**Instructions to follow**:
If a line in the entries below includes "agent", pick it out and copy it.

**Input records**:
§

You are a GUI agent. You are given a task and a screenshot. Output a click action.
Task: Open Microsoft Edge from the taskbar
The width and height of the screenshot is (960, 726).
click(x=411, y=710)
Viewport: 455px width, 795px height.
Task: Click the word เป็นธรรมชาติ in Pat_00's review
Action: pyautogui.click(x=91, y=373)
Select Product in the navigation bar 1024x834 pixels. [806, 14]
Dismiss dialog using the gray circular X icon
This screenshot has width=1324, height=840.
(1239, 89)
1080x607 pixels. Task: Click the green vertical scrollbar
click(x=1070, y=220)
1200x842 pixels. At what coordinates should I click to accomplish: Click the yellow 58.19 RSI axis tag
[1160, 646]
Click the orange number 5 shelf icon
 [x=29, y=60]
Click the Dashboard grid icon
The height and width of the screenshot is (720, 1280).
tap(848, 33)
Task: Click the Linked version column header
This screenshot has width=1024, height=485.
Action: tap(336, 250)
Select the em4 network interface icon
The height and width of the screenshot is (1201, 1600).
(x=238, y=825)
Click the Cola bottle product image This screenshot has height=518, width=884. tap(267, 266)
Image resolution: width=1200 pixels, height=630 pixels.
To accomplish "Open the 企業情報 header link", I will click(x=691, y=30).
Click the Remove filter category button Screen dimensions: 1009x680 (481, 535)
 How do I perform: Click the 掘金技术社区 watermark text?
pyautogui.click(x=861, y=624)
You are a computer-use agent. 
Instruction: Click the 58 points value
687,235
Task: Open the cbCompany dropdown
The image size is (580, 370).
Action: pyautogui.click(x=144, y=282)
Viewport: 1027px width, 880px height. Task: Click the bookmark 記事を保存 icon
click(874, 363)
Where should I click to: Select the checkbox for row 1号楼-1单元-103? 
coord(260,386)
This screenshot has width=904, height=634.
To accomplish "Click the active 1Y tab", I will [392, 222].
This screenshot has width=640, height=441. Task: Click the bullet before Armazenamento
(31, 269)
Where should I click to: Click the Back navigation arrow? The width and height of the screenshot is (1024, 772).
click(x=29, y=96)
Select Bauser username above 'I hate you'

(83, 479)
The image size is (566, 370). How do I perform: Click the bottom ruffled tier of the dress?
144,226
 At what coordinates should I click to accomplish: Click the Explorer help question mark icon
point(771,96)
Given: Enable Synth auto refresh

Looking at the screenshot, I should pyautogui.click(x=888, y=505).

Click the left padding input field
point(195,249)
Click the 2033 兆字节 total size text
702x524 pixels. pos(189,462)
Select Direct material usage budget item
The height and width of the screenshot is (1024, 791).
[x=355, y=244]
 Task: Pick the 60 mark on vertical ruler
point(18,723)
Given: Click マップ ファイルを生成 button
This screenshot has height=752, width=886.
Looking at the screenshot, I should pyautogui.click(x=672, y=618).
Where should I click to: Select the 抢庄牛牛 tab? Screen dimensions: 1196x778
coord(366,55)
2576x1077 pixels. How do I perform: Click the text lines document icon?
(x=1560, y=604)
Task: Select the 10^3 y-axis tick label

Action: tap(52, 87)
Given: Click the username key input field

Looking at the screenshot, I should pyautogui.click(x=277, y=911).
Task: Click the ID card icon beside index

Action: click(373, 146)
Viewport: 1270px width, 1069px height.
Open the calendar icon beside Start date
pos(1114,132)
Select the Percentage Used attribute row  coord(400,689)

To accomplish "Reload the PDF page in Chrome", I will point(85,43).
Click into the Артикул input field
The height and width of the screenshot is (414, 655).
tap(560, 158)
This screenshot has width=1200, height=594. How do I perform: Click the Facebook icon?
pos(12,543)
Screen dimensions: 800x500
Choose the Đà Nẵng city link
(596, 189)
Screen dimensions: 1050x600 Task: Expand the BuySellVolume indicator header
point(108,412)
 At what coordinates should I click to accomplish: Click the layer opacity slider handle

§

**Result for this exercise**:
You are a GUI agent. You are given a task and a screenshot. Output a click action.
You are a computer-use agent. 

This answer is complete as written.